LaBarbera, as Research and Destroy noted, had already spent 25 years with the LAPD when he tweeted his crime scene snapshot.
American Female, Age 8, ID #R8000
Behold, a Facebook post—surfaced by Twitter user @jokastrength—ripped from the QAnon playbook and digitally rubber-stamped by the Youngsville Police Department of Youngsville, Louisiana.


So… It is hard to overstate how much the scenario it outlines in lurid detail, in which a 6-year-old gets kidnapped and trafficked because her parent accepted a Facebook friend request, has truly, truly, t r u l y never happened. But wouldn’t Youngsville PD like you to think it has happened? Or, at least, that it could?
I don’t know what’s in the heart of the person who runs this Facebook page—they may believe they’re alerting their followers to a genuine threat. This is the exact brand of delusion we watch cops fall for over and over again, in line with rumors about concrete milkshakes and false flag “BLACKS RULE”-esque graffiti. That’s actually the most generous interpretation—that the police are actually stupid enough to fall for all these hoaxes. It’s also very possible to conclude that they’re blatantly lying for their own gain.

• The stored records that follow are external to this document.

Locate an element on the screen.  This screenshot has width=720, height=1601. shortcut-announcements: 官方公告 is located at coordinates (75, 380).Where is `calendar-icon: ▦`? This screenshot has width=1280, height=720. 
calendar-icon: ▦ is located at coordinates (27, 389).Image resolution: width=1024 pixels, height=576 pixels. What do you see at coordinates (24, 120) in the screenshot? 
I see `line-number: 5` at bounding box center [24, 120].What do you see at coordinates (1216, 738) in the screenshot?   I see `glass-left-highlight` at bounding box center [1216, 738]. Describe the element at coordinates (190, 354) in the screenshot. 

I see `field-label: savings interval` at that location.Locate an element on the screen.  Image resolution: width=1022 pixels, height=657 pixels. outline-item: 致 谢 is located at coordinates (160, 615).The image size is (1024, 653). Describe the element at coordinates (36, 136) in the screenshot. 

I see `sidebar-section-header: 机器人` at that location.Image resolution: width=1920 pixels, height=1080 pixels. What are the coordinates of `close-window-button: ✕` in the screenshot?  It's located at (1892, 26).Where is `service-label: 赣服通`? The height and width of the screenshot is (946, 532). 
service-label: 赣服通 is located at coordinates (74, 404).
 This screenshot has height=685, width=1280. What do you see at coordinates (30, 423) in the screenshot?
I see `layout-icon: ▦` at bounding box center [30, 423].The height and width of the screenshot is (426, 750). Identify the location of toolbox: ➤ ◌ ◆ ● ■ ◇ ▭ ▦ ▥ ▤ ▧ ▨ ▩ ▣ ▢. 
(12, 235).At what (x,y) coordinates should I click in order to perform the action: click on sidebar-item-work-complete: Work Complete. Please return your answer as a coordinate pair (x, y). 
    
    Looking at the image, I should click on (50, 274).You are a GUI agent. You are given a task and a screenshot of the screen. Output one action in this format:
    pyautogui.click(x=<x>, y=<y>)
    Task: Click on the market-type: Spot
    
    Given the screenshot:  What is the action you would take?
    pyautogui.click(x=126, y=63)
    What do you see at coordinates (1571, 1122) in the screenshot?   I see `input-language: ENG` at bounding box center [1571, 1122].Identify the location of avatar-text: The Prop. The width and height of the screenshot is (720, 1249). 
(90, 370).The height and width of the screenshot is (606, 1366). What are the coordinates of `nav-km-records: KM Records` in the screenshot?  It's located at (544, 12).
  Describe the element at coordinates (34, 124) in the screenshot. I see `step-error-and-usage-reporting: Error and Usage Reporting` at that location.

By stoking fear and adding an official, respectable veneer to an obvious lie, police shore up their own power over the average person. If there are really pedophiles out there, taking the time to friend everyone who posts about their kid on Facebook in order to sell them to “Asia,” (???) then it follows that we live in a horrifying world and we need the police to keep us safe. In fact, they’re already doing so by alerting us of the fact that we’re in danger in the first place.


For more information on the way human trafficking actually works, check out either episode of You’re Wrong About… (the only* good podcast) on the subject, and/or this story from its cohost Michael Hobbes on how social media is ideal for spreading this particular “genre” of misinformation.
Blocked and Reported
This week, in cops getting fired for Posting…
On September 15, Le Mars, Iowa cop, real name Jeremy Singer, was fired after an investigation into his “concerning” social media posts. Bye, Jer!
In Millersville, Tennessee, police officer Bobby Black was apparently fired on Sept. 11… for promoting a protest that happened on Thursday, September 17… over an incident from back in 2014, in which current Millersville Police Chief Mark Palmer “allegedly” placed a KKK newsletter into the mailbox of a Black cop with a handwritten note that said: “DON’T LET YOUR SUBSCRIPTION RUN OUT.” Deeply weird—let’s watch this space.
On Friday the 18th, 911 supervisor Rhonda Moore of Roswell, Georgia was fired following a demotion in June, after she posted a… meme? infographic? both feel wrong… to her Facebook page comparing the Confederate flag to symbols including the NAACP wordmark and a logo for something called the “Hispanic Scholarship Fund,” with the caption: “If this symbol represents racism in America, SO DO THESE.” The colleagues who reported Moore, two Black women, described her as a “great person” whose posts on her Facebook feed were “not like anything they thought Moore would ever support or believe in.” :-/
Also on the 18th, custodian Darren Barnes of the North Providence Police Department in North Providence, Rhode Island, was fired after screenshots of a slur-laden Facebook message were circulated on social media. Way to steal fired cop valor, Darren…
On Tuesday, police dispatcher Susan Sharpnack of Vermillion, South Dakota was suspended for two days after she was found posting TikToks of herself crying while at work. Relatable!